結論から言うと、データサイエンスは「データサイエンス学部」だけのものじゃないんだ。ボクが図鑑で数えてみたら、データサイエンスを主に学べる学科・コースは全国105大学・118学科(シンロノズカン調べ・2026年)。置かれている学部はデータサイエンス学部のほか、理工学部・情報学部・経済学部・経営学部・商学部までバラバラで、理系からも文系からも入り口がある珍しい分野なんだよ。タイプ別に実例でチェックしていこうか。
2017年に日本で最初のデータサイエンス学部を作った滋賀大学の「データサイエンス学科」が草分けで、横浜市立大学・武蔵野大学・立正大学などが続いたんだ。一橋大学の「ソーシャル・データサイエンス学部」は社会科学×データの文理融合型、宇都宮大学の「データサイエンス経営学部」は経営との掛け算型と、専門学部の中でも個性が分かれているよ。統計・プログラミング・課題解決の演習をバランスよく積めるのがこのタイプの強みなんだ。
慶應義塾大学の「数理科学科(統計学専攻)」(理工学部)、東京理科大学の「情報理工学科(データ科学コース)」(創域情報学部)、電気通信大学の「デザイン思考・データサイエンスプログラム」、山形大学の「理学科(データサイエンスコース)」のように、数学・情報の土台の上にデータサイエンスを積む構成だよ。理論から深く理解したい人、機械学習の仕組みまで作れるようになりたい人はこちらが合うんだ。千葉大学の「情報・データサイエンス学部」のような情報系との融合学部もあるよ。
滋賀大学の「総合経済学科(データサイエンス・コース)」(経済学部)や中央大学の「ビジネスデータサイエンス学科」(社会理工学部)のように、ビジネス・経済の課題をデータで解くタイプだよ。マーケティングや金融など「使い道」から入りたい人に向いていて、入試も文系型で受けられることが多いんだ。図鑑の学部分布でも経済学部6・経営学部5・商学部4学科と、文系側にも入り口があるんだって。
同じデータサイエンスでも、卒業までに求められる数学のレベルは学部によってかなり違うんだ。カリキュラムに線形代数・微分積分・数理統計がしっかり並ぶのが理工型、統計の活用とビジネス演習が中心なのが文系型という目安だよ。シラバスで1〜2年次の数学科目を見比べるのがいちばん確実なんだ。情報系学部全体の見分け方は「情報学部」「情報学科」は大学で中身がかなり違うも参考にしてね。

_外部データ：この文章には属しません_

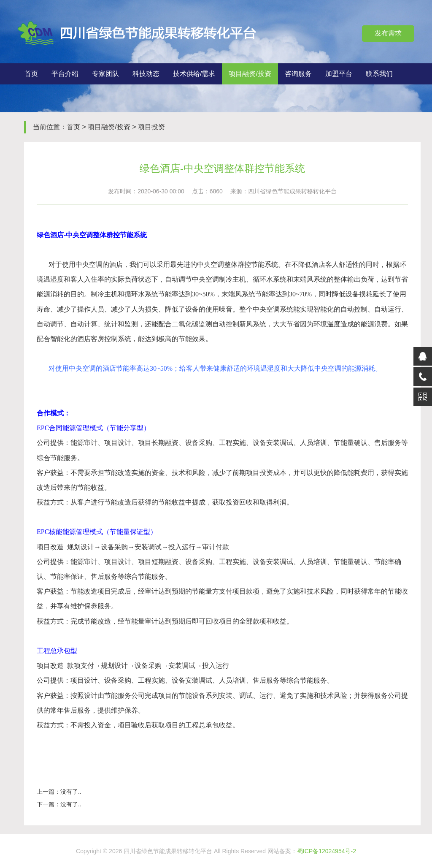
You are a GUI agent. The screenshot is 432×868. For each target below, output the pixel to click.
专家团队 (105, 73)
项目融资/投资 (250, 73)
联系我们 (379, 73)
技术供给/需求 (194, 73)
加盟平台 (339, 73)
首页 (31, 73)
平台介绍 (65, 73)
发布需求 (388, 33)
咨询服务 (298, 73)
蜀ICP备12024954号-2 (327, 851)
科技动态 (146, 73)
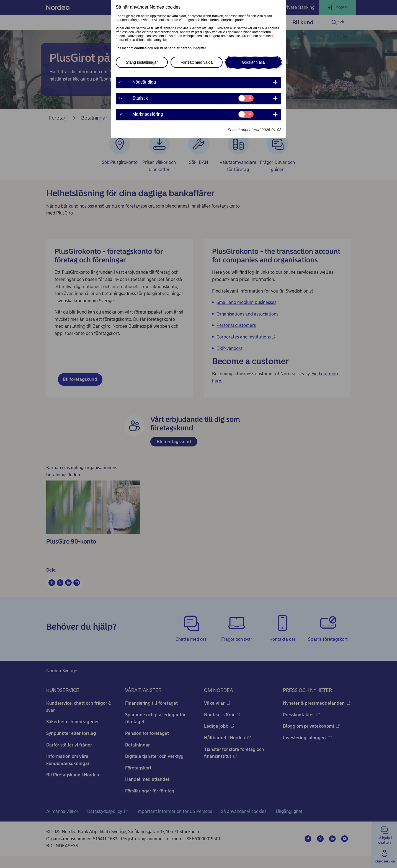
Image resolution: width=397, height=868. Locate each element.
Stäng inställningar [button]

理工型は数学Ⅲまで必要な大学が多く、専門学部は数学ⅡBまで+文系科目という構成が目立つよ。同じデータサイエンス学部でも、文系型入試・理系型入試の両方を用意している大学(滋賀大学など)もあるんだ。「入試で数学がどこまで要るか」と「入学後に数学をどこまで積むか」は別の話だから、入試科目が軽い大学ほど入学後の授業で追いつく努力が要ると考えておくとギャップがないんだって。

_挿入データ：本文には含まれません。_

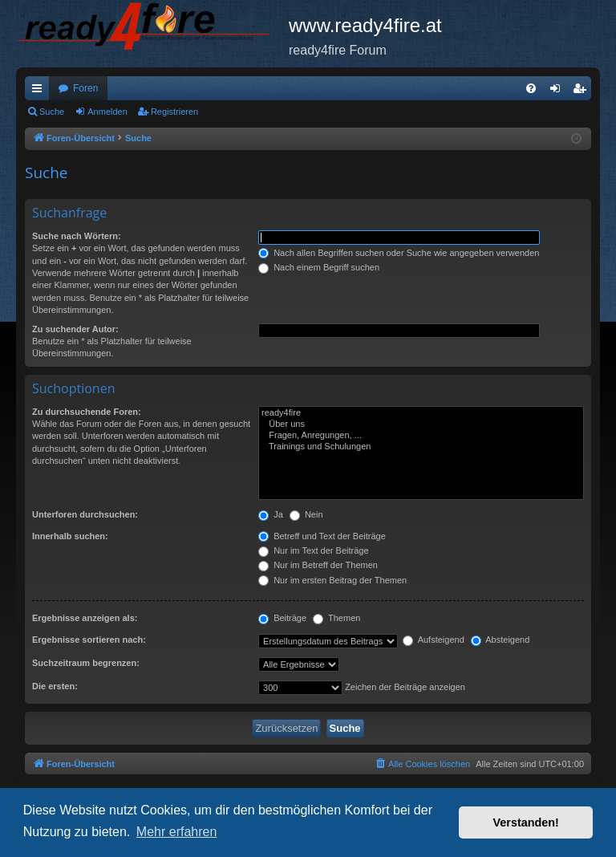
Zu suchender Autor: (75, 329)
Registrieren (174, 112)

データサイエンスは、専門学部・理工情報系・経済経営系の3ルートがあって、文理どちらからでも目指せるんだ。学べる大学の全体像はデータサイエンスのページから探せるよ。理論寄りに興味があるなら数学・コンピュータサイエンス、ビジネス寄りなら情報経営・経済情報学も見比べてみてね。
入試は文系科目で受けられる大学もあるけど、入学後は統計とプログラミングから逃げられない分野なんだ。「苦手だけど向き合う覚悟がある」なら大丈夫、「数学を避けたいから文系型へ」だと入学後がつらいよ。高校数学の数ⅠA・ⅡBまでは味方につけておくのが安心なんだ。

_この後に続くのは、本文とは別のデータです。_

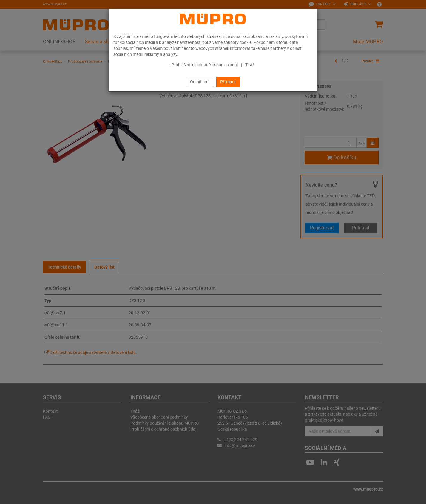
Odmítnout (200, 82)
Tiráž (250, 65)
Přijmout (228, 82)
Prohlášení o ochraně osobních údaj (205, 65)
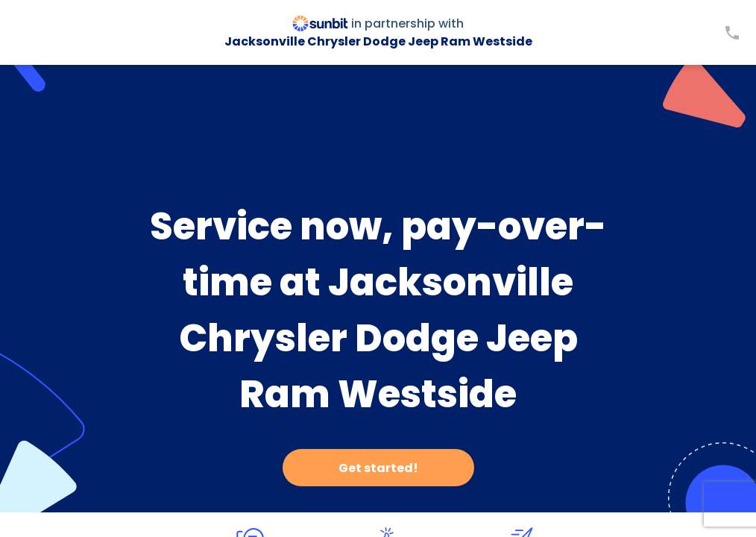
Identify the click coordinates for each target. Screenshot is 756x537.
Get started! (378, 468)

統計学そのものを深く学ぶなら、理学部数学科や理工学部の数理・統計系(慶應の統計学専攻など)が本流だよ。データサイエンス学部は統計を「使う」ことに重心があるから、理論研究をしたい人は数学系も見比べてみてね。
重なりは大きいけど、AIそのものを深く作りたいならAI・機械学習やコンピュータサイエンス系の学科のほうが本流だよ。データサイエンスは「データから価値を引き出す」ことが軸で、AIはその道具のひとつという関係なんだ。アルゴリズムを生み出す側に回りたいか、データで課題を解く側に回りたいかで選んでみてね。
データ分析の力は、IT・金融・メーカー・コンサルなど幅広い進路で活かせるよ。ただ「学部名」ではなく「統計・プログラミング・課題解決を実際にどこまでやったか」が見られる世界だから、演習やデータ分析コンペにどれだけ打ち込めるかが勝負なんだって。